The importance of the VQA approach alongside federated classification in this study is prominently highlighted by Ryo et al.⁴², who emphasized the need for incorporating social and human opinions into Artificial Intelligence. Their studies showed an abundance of research using CNN for image analysis and recurrent neural networks for time-series analysis. They suggest the use of multi-model AI, one taking data with different features such as image, audio, text, smell, etc. Therefore, VQA models pave the way for a new field of modelling as well, combining image features and text features, while being trained on data. Plant disease detection has seen the application of Natural Language Processing, with Guofeng et al.⁴³ proposing a fine-tuned BERT for question classification of common crop diseases question answering systems, and Jain et al.⁴⁴ proposing an agricultural question answering system. These are purely NLP applications, and do not take a step towards integrating image data, achieving multimodality.

Arora et al.⁴⁵ introduced Long Short-Term Memory (LSTM) Recurrent Neural Network architectures, and also applying a Convolutional Neural Network for classification, therefore achieving multimodality, which, however, is not integrated, unlike VQA models. Along similar lines, LSTMs were also applied to agriculture by Shang et al.⁴⁶ along with CNN models. Towards fruit tree disease estimation and decision making for further steps, Lan et al.⁴⁷ created a Visual Question Answering model using Tucker decomposition to fuse image features with the subsequent text features. Similarly, Lu et al.⁴⁸ worked towards a multimodal interface in agricultural disease detection by applying multimodal transformer architectures, subsequently creating a question-answering model.

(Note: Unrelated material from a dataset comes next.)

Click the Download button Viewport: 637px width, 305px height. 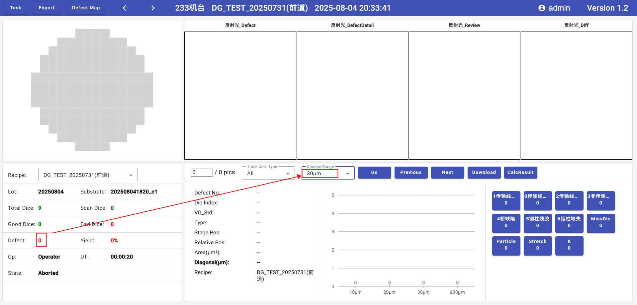point(484,172)
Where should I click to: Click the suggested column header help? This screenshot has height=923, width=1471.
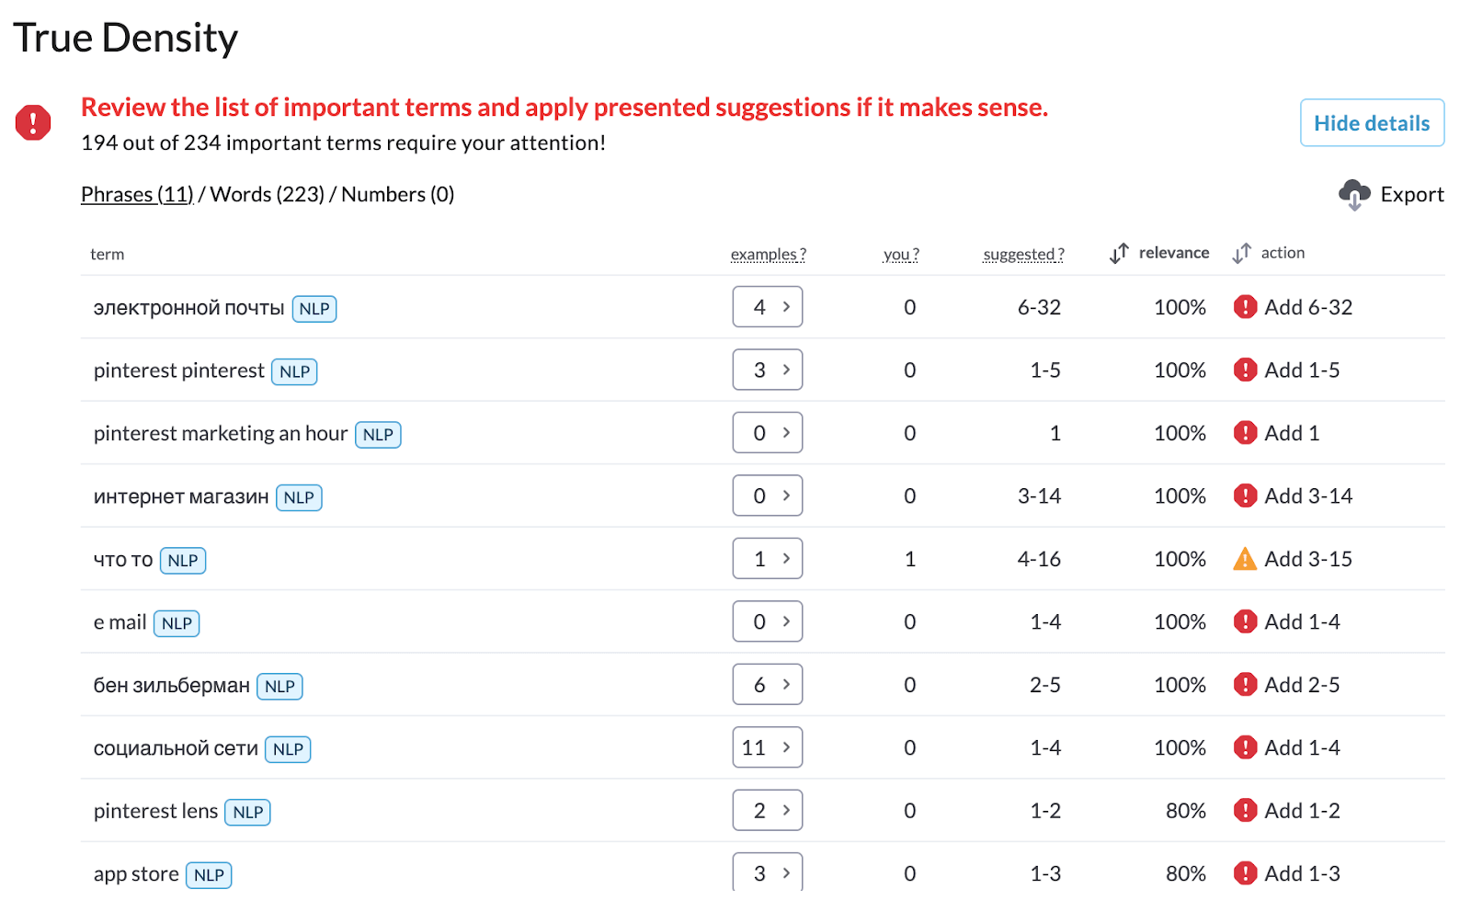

In the context of this study, Generalisability refers to the model being able to correctly navigate through unseen data, similar to the kind of data the model is trained upon. In the context of this study, our dataset is generalised in the sense, that it consists of images of crops with similar diseases with different camera angles and lighting conditions, as well as varying levels of disease severity. Therefore, the model is trained upon different conditions in which a farmer or sensor might capture the image of a wheat leaf, including diverse environmental factors and image qualities. This is important since this allows the application of this model in different agricultural settings, including small-scale farms and large-scale industrial plants, where the model can be used to detect wheat rust in a variety of scenarios. However, to reinstate the scope of this study, generalisability does not concretely refer to generalisability across domains, such as (but not limited to) plant diseases other than wheat rust, or different types of crops. The models in this study are trained on a wheat-rust-specific dataset according to the scope of the study. Therefore, the models are generalisable within the scope of wheat rust detection specifically, and are expected to perform well on detecting wheat rust in various images, but may not perform well on detecting other types of plant diseases.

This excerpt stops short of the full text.